Selected Publications

• Davis, M.J. and Hill, M.A. Signaling mechanisms underlying the vascular myogenic response. Physiological Reviews 79:387-423, 1999
• Zou, H., Ratz, P.H. and Hill, M.A. Temporal aspects of [Ca2+]i and myosin phosphorylation during myogenic and agonist-induced arteriolar constriction. J. Vasc. Res. 37:556-567, 2000
• Murphy, T.V., Spurrell, B.E. and Hill, M.A. Tyrosine kinase activity following alterations in intraluminal pressure and wall tension in rat cremaster arterioles. Am. J. Physiol. 281:H1047-H1056, 2001.
• Hill, M.A., Zou, H., Potocnik, S.J., Meininger, G.A. and Davis, M.J. Arteriolar smooth muscle mechanotransduction: Ca2+ signaling underlying myogenic reactivity. J. App. Physiol. 91:973-983, 2001
• Bishara, N., Dunlop, M.E., Murphy, T.V., Darby, I.A., Rajanayagam, M.A.S.and Hill, M.A. Matrix protein glycation impairs agonist-induced intracellular Ca2+ signaling in endothelial cells. J. Cell Physiol. 193:80-92, 2002.
• Spurrell, B.E., Murphy, T.V. and Hill, M.A. Increased intraluminal pressure stimulates MAP kinase phosphorylation in arterioles: dissociation from the acute myogenic contractile response.
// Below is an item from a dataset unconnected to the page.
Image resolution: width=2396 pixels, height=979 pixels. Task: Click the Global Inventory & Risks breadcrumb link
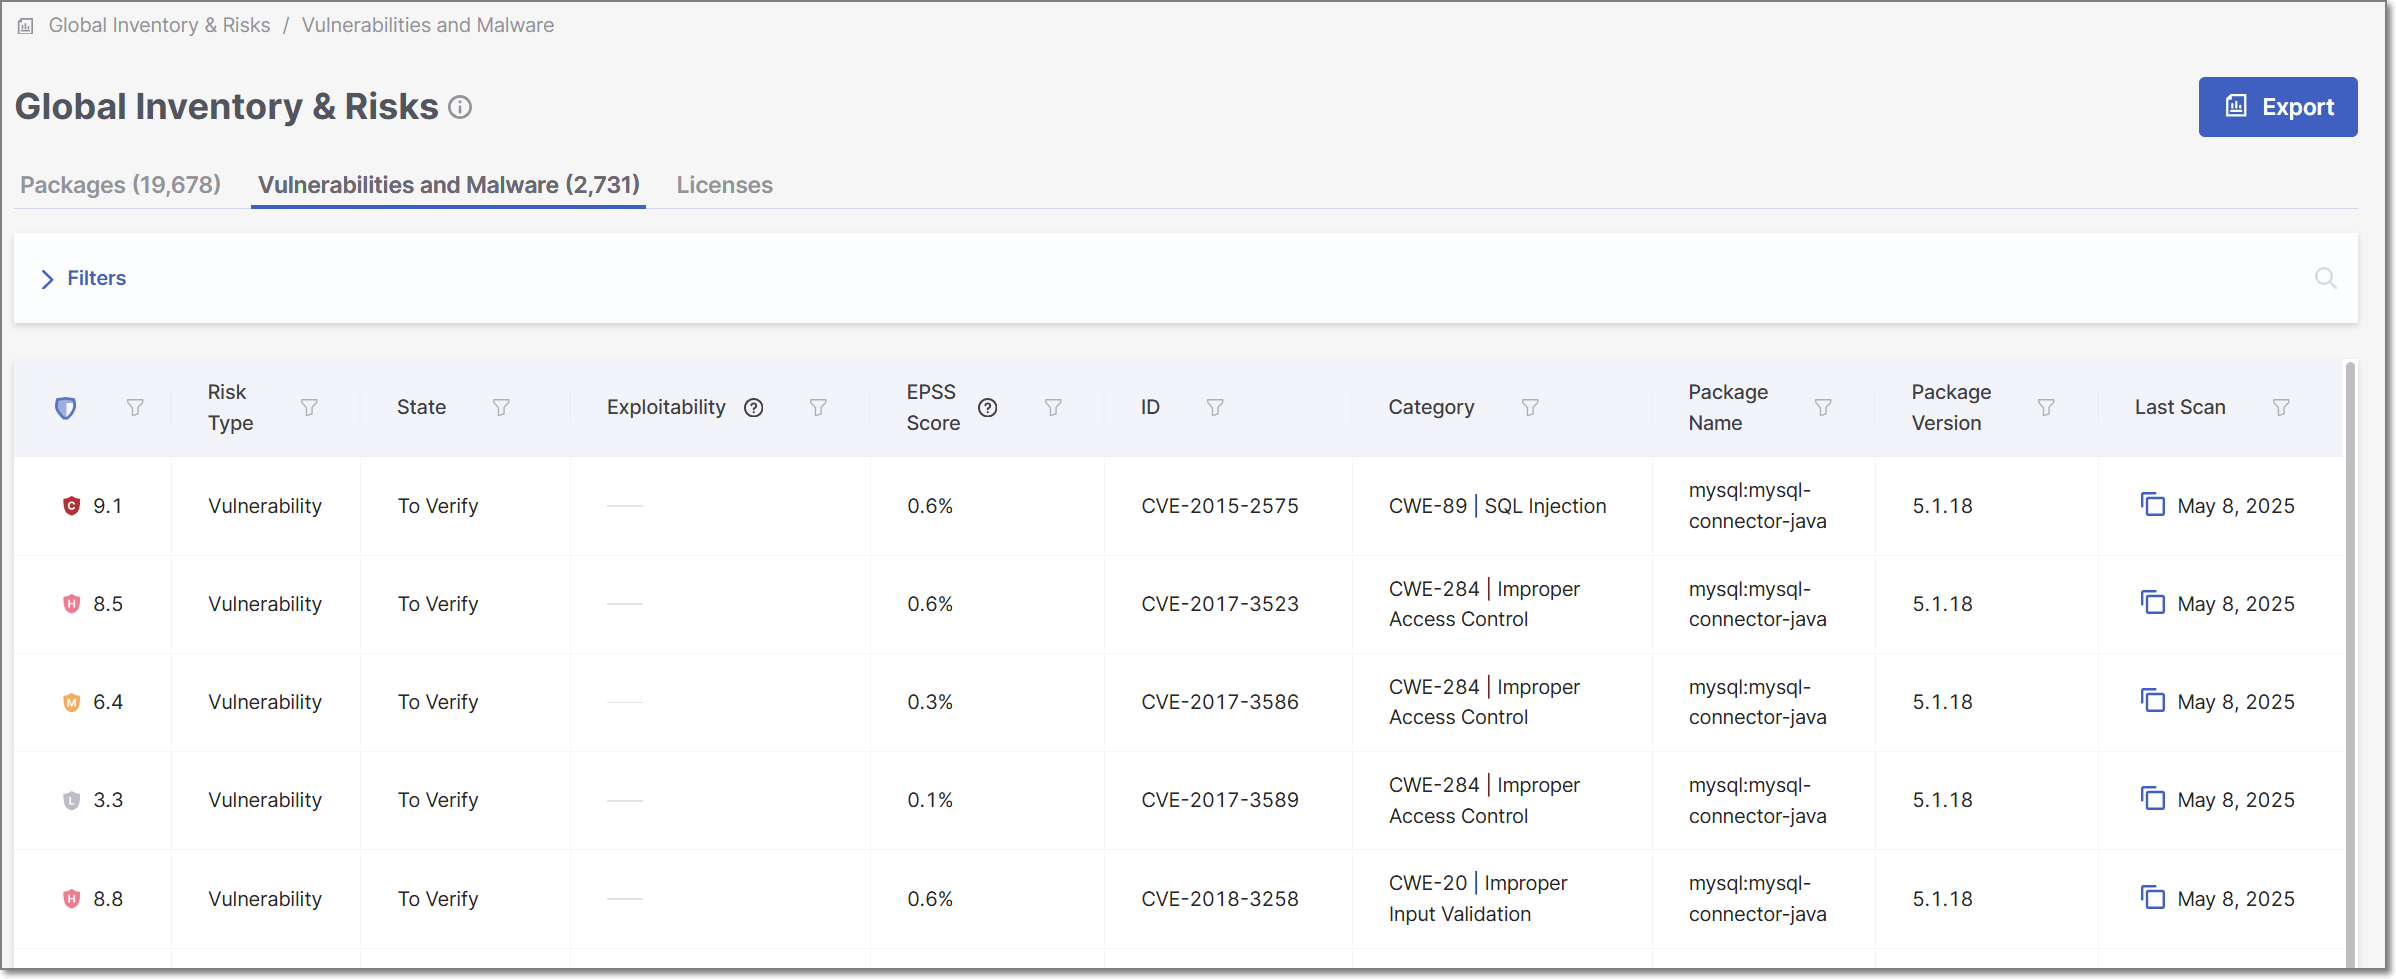[159, 25]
Am. J. Physiol. 285:H1764-73, 2003
• Kotecha, N. and Hill, M.A. Arteriolar smooth muscle membrane potential and Ca2+i supply during myogenic contraction of skeletal muscle arterioles. Am. J. Physiol. 289:H1326-1334, 2005.

Methodology/Techniques

In vitro study of single cannulated arterioles; in vivo study of arterioles within a vascular network; fluorescence microscopy; image analysis; measurement of membrane potential using glass electrodes and fluorescence resonance energy transfer (FRET); cellular approaches including electrophoresis/western transfer, immunohistochemistry and real time PCR.